- On March 22, 2018
The superannuation industry is busy dealing with several significant inquiries, including:
- The Royal Commission into Misconduct in the Banking, Superannuation and Financial Services Industry.
- The continuing Productivity Commission review of the efficiency of the superannuation system.
- The Parliamentary Joint Committee inquiry into life insurance as well as implementation of the code of practice for life insurance within superannuation.
If that were not enough, APRA has put forward several Discussion Papers about Strengthening Member Outcomes. This followed the release (August last year), of APRA’s letter to the trustees of superannuation funds¹ informing them of its newly developed member outcome tests, which are focused on fund sustainability and the quality of member outcomes.
These tests are intended to replace the scale test and revolve around 4 metrics:
- Net cashflow ratio patterns over the last three years
- Cost per member vs MySuper net returns over three years
- Operating expenses vs current cashflow ratio
- Change in membership and active member ratios
APRA anticipates that its new tests will require improvements and remediation activities for a subset of funds in the short term. However, its objective in proposing the prudential framework changes is to drive long-term improvements in industry-wide practices.
Viewed in isolation, many superannuation funds will appear to be performing quite well according to many internal and external metrics. However, these same funds could still be identified as performing poorly according to APRA’s member outcomes analysis. In this context, Trustees will need to be able to articulate where a fund sits in relation to the identified member outcomes, and why. As appropriate, it might also be required to provide an explanation as to what it is doing about its position.
Rice Warner has undertaken analysis of the APRA cashflow statistics. It reveals a fascinating picture – 119 of the 175 funds with data experienced a declining net cashflow ratio over the past 3 years. These funds are represented by the purple bubbles below the dotted diagonal line in Graph 1 below. Funds with the largest decline in net cashflow ratio are the furthest below this line.
Graph 1. Net cashflow ratio in 2016 vs 3-year average net cashflow ratio
Of note are the funds below the line and in the top right quadrant of the Graph 1. These funds are cashflow positive but still ranked as ‘poorly performing’ funds under this part of the APRA member outcomes test, which measures the most recent 12 months cashflow against the 3-year average. From the perspective of the member outcomes test, this might be interpreted by APRA as the funds having declining cashflows.

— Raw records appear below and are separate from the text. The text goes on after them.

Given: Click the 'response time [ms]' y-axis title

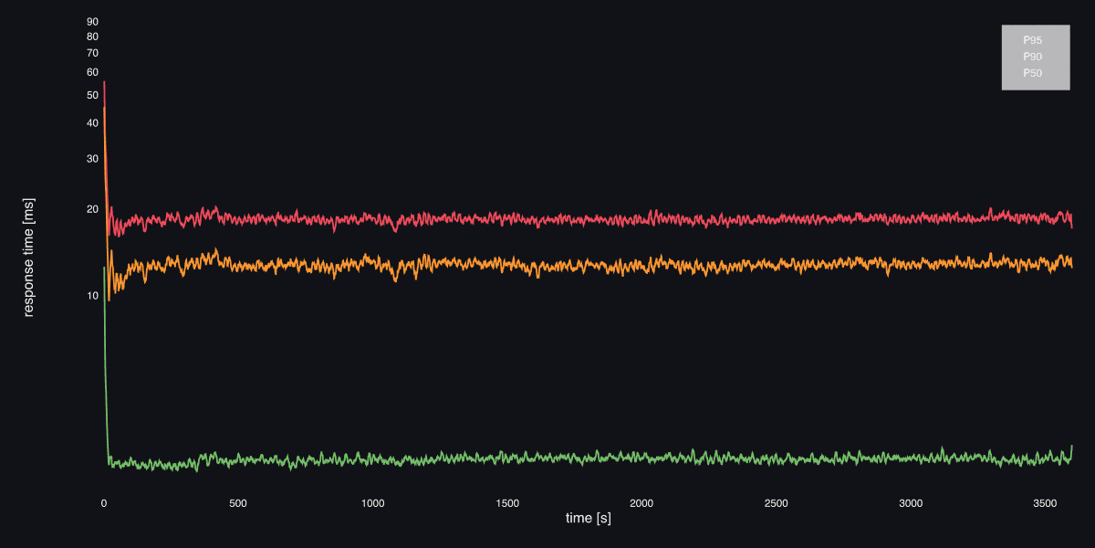Looking at the screenshot, I should (x=28, y=257).
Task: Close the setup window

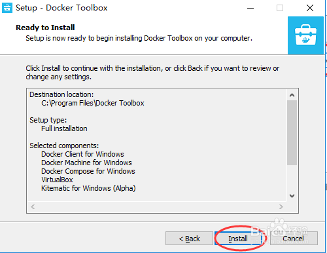Action: click(x=310, y=8)
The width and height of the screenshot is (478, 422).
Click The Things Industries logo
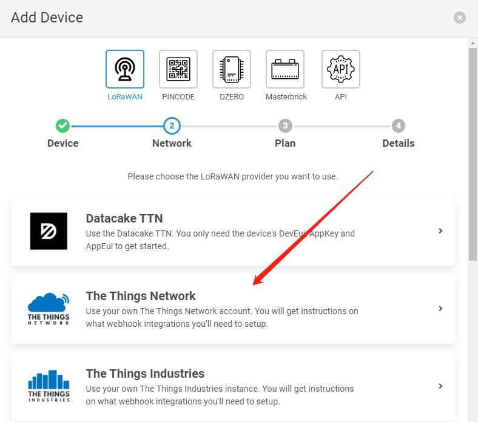pos(49,386)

Plotting the change in member accounts against the active member ratio paints a similar picture. The shaded area in Graph 2 below represent funds that lost more than 5% of their accounts in 2016. Further refining this for those funds with an active member ratio of less than 80%, we can see that approximately 60% of funds are classed as performing poorly on this metric.

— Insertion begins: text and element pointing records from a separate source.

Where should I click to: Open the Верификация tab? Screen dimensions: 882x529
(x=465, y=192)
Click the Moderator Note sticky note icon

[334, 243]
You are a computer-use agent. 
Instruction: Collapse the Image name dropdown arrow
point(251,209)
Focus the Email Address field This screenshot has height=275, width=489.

Graph 2. Change in member accounts vs active member ratio 2016
Of course, the APRA tests are blanket measures designed to give APRA a high-level perspective. Being blanket measures, there are several issues with the metrics. These include:
- With underlying wage inflation growing at an average rate of around 2-3% and most funds returning 6-8% p.a., many funds will always have a declining net cashflow ratio if contributions are the primary source of cashflow. The only way to reverse this is to have a strong inflow of new members or a sustained campaign on consolidation from existing members;
- The measures don’t look retrospectively at events that may skew results. For example, a past merger may have caused cashflow ratios to spike temporarily, and compulsory transfer of small lost accounts to the ATO may be driving a decline in the number of member accounts;
- Fees are double counted when analysing costs per member vs MySuper net returns, since the cost per member is inclusive of investment expenses.
With the continued growth of the Australian superannuation industry, regulatory oversight and the demand for greater transparency will only increase. All superannuation funds will need to adapt to this new environment.

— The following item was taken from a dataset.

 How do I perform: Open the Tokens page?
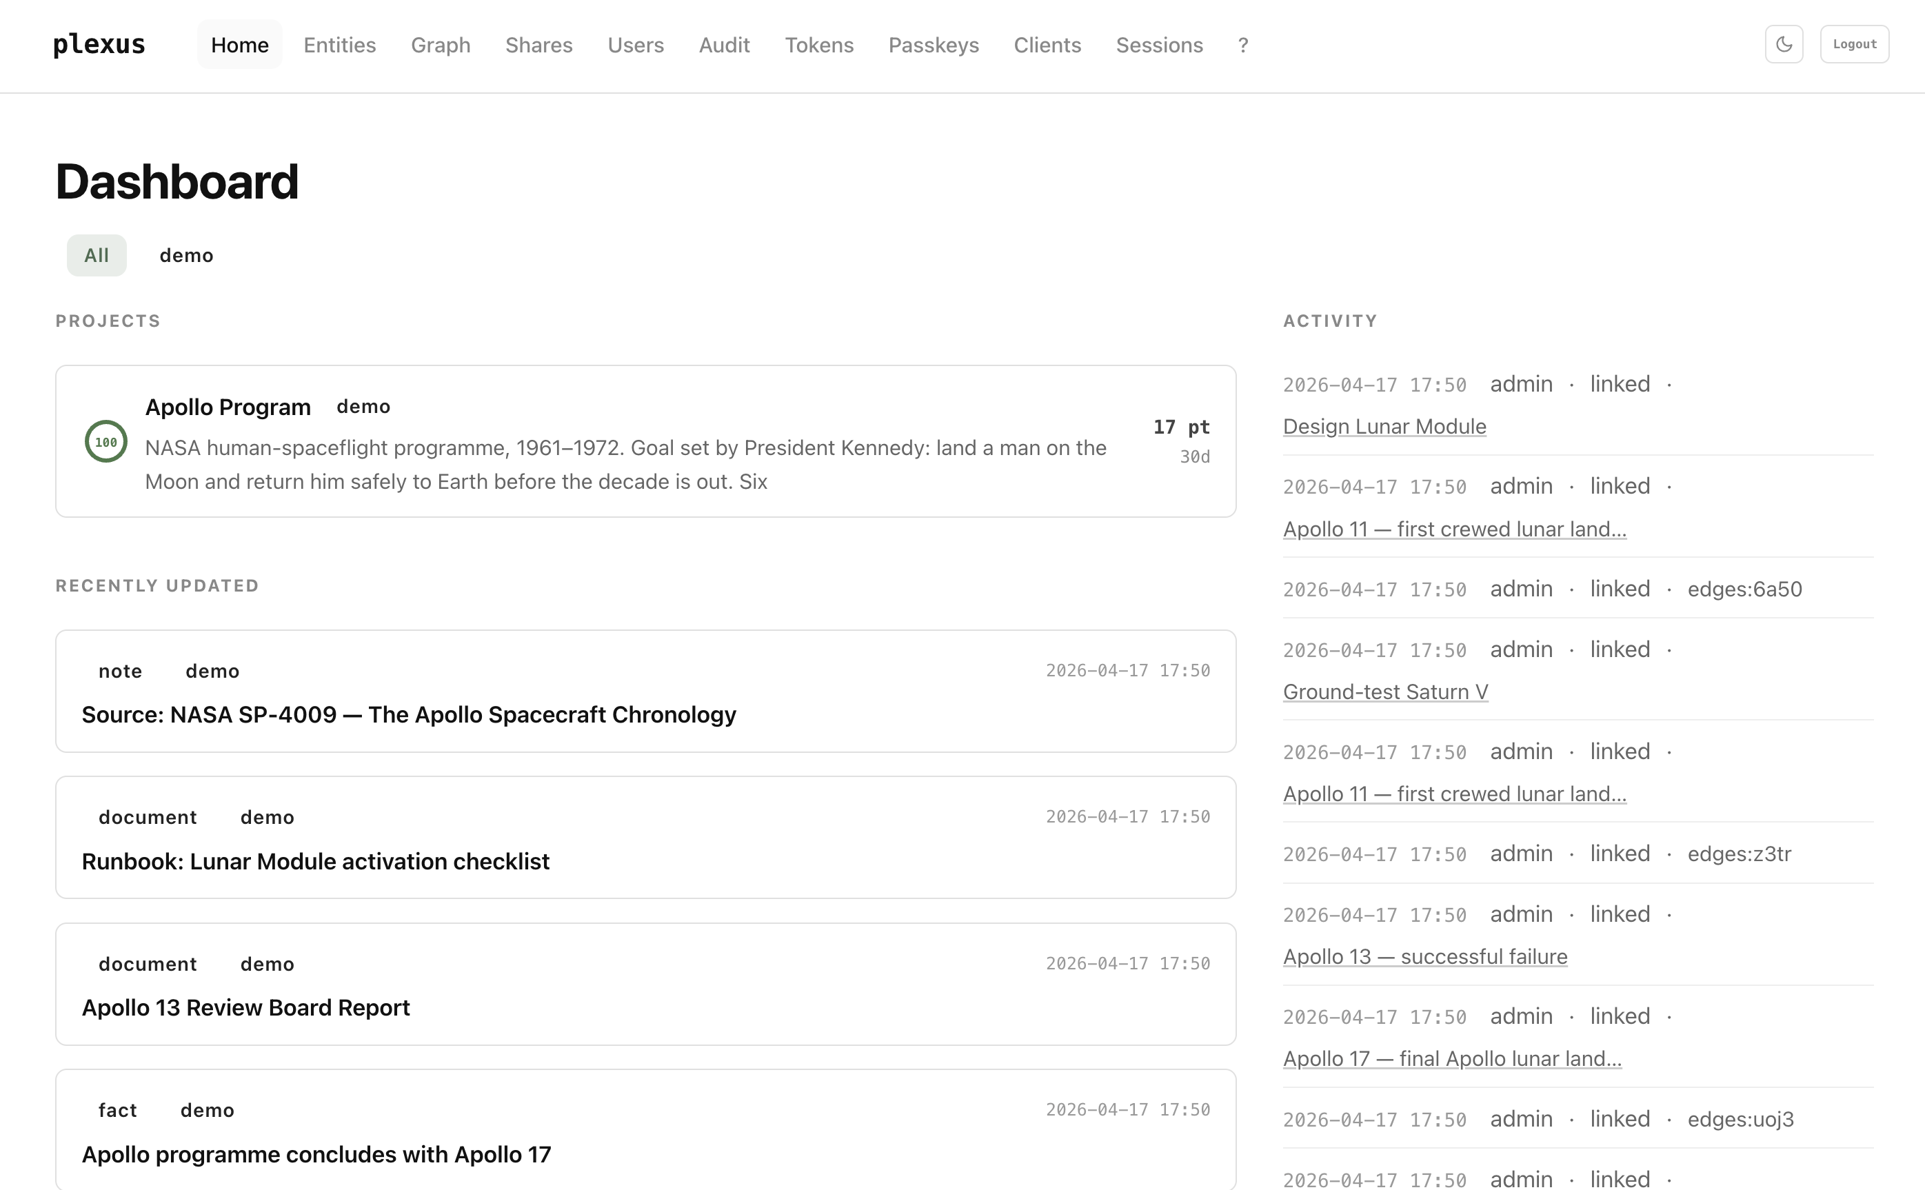click(819, 45)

While the outcomes tests will place many funds in APRA’s crosshairs, demonstrating that the fund is delivering positive outcomes to members will relieve the pressure.
Those funds that consistently perform poorly against several of the member outcomes tests will need to be able to justify why APRA should not consider them to be poorly performing. For many funds, there will be justification for their position. For others, they will need to demonstrate that they are acting on the evidence to improve the proposition.
As part of these enhanced powers, if APRA is not convinced of a fund’s sustainability and/or its ability to deliver quality of member outcomes, it could impose conditions on the licence or issue directions related to particular matters. This could even see a fund being directed to in relation to its operations, including potential wind-up options.
This further dials up the pressure on struggling funds to improve their value proposition to members. This may be achieved through pursuing more aggressive growth strategies – it is likely that these strategies will incorporate a combination of complementary organic and inorganic activities.